4 Replies Latest reply on Aug 5, 2014 5:47 AM by dipak

    convert kernel from local memory to registers


      I have a kernel that uses local memory to calculations.

      In order to make things faster, I would like to use registers instead.


      How do I go about doing this?



        • Re: convert kernel from local memory to registers


          In OpenCL, the local and private memory are marked by Address Space Qualifier __local(or local) and __private (or private) respectively. Any object declared without any address space qualifier is allocated in the generic address space and till OpenCL 1.2, the generic address space name for arguments to a function in a program, or local variables of a function is __private.

          As the bandwidth of private memory (as stored in registers) is faster than local memory (stored in LDS), the conversion from local to private memory can improve the performance. This conversion works fine if the usage of register within the kernel is low or up-to a certain limit. Otherwise this conversion may have negative impact on kernel or over all program performance due to following reasons:

          1) During compilation, the OpenCL compiler tries to map private memory allocations to the pool of registers (GPRs) in the GPU. In the event GPRs are not available, private memory is mapped to the “scratch” region, which has the same performance as global memory. So, the performance may degrade significantly.

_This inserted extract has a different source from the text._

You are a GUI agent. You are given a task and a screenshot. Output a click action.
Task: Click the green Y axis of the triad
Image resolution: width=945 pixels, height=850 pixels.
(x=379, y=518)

          2) There is a limit for number of registers per compute unit and SIMDs depending on GPU architecture (see Appendix D: Device Parameters in AMD APP Programming Guide to know device specific limit). Too many usage of registers can limit the number of active wave-fronts per SIMD and/or CU (see section "Resource Limits on Active Wavefronts" in Chapter 5 and 6 in AMD APP Programming Guide ) and reduce the overall GPU occupancy.